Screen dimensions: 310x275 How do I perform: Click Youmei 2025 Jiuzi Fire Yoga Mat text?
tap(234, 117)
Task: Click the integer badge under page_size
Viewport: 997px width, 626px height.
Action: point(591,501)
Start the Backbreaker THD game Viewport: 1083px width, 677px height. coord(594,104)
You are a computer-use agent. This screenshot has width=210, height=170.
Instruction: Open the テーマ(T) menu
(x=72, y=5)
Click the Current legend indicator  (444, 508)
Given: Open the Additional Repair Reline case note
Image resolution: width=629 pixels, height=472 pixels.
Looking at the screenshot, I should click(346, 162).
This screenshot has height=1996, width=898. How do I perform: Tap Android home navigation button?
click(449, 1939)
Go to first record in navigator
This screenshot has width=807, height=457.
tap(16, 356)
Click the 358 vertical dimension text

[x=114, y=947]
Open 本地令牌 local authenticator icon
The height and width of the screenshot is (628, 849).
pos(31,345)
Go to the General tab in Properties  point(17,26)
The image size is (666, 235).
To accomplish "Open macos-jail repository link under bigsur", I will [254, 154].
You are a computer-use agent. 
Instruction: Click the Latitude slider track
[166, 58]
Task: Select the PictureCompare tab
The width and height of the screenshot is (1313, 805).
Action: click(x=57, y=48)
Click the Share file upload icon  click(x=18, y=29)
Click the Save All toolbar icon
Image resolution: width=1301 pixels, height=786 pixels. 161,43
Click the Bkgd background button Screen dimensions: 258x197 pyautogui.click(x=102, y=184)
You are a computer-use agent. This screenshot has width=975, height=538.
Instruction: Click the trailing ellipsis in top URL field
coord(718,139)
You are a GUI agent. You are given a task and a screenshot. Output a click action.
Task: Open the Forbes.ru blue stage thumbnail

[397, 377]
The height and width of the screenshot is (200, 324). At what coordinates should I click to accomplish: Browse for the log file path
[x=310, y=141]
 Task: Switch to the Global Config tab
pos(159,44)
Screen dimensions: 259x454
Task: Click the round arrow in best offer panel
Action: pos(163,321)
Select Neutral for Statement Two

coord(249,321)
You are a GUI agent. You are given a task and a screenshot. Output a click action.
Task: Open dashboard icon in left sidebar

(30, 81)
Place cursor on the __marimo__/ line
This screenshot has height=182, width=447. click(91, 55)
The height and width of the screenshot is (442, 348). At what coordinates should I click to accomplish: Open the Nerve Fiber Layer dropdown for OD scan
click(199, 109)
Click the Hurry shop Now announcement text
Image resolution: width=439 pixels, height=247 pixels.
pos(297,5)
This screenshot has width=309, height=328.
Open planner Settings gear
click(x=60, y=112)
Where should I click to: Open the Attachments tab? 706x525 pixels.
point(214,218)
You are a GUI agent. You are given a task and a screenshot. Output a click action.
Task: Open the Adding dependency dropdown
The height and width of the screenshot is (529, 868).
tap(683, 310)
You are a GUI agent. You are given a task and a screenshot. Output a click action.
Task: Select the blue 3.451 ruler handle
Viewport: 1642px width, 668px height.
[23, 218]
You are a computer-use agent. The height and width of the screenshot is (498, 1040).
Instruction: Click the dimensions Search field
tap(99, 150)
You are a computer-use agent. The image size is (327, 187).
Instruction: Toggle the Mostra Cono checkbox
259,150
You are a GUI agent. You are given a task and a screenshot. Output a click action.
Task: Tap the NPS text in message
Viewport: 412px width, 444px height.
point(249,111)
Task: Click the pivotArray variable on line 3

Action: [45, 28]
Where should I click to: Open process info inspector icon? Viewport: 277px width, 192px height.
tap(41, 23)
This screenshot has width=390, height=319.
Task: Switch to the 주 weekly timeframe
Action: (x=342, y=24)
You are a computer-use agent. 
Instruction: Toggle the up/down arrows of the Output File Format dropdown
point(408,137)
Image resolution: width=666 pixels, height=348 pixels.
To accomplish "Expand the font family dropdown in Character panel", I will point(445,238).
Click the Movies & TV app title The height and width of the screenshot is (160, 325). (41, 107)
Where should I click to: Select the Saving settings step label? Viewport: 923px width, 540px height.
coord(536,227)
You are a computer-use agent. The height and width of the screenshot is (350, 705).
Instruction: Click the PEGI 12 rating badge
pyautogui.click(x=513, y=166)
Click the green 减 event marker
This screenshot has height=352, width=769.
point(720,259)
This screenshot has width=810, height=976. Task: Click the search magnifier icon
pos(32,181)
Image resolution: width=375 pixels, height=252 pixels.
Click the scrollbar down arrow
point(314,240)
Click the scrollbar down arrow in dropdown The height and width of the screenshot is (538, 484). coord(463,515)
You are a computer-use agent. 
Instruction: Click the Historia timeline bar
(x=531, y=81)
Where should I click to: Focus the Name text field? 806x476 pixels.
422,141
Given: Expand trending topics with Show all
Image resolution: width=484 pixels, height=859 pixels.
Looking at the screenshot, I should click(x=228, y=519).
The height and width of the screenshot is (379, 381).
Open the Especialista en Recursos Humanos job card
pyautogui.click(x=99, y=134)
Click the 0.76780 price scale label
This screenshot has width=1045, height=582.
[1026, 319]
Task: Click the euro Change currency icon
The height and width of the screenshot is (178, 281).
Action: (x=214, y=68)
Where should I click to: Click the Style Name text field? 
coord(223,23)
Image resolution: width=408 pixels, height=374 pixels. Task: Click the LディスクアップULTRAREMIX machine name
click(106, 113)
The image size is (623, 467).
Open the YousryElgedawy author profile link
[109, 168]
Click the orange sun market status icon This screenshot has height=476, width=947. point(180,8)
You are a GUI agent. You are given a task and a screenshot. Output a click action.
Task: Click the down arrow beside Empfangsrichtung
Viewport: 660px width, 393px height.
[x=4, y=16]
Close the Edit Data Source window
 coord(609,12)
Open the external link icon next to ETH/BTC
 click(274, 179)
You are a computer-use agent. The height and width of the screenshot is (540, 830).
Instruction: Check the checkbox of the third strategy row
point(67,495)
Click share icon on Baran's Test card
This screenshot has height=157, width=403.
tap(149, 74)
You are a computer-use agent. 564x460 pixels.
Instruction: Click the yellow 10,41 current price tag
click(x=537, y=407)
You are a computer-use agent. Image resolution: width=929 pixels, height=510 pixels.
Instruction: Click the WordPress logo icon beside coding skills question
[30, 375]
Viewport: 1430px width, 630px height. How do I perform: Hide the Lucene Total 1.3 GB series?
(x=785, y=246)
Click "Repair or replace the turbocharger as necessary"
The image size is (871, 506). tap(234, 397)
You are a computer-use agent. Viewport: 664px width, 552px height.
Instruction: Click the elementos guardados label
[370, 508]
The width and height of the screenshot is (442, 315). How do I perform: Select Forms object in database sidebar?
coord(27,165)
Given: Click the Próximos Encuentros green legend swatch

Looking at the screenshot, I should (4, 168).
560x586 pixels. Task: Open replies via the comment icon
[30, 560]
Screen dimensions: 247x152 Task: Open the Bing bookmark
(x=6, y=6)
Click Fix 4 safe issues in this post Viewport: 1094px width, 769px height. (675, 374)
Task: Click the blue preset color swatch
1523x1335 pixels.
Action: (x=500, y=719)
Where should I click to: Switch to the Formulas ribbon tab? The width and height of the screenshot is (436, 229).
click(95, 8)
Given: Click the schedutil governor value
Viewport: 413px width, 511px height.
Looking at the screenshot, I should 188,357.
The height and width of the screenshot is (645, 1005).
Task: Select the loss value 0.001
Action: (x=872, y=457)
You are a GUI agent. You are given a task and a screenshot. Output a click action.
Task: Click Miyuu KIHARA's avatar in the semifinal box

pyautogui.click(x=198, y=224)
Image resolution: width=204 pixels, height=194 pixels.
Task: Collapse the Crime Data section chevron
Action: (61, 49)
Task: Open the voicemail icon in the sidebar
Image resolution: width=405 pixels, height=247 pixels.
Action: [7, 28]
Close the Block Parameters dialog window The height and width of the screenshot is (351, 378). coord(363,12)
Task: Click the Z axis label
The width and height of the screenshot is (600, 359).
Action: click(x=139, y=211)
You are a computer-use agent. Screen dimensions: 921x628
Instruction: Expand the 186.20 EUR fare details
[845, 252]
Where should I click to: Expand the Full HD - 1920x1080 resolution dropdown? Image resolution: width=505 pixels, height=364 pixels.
_ _ _
*Prompt*. After reading the material above, tally the lines that include the string "under" and give only the number.

*Response area*. 2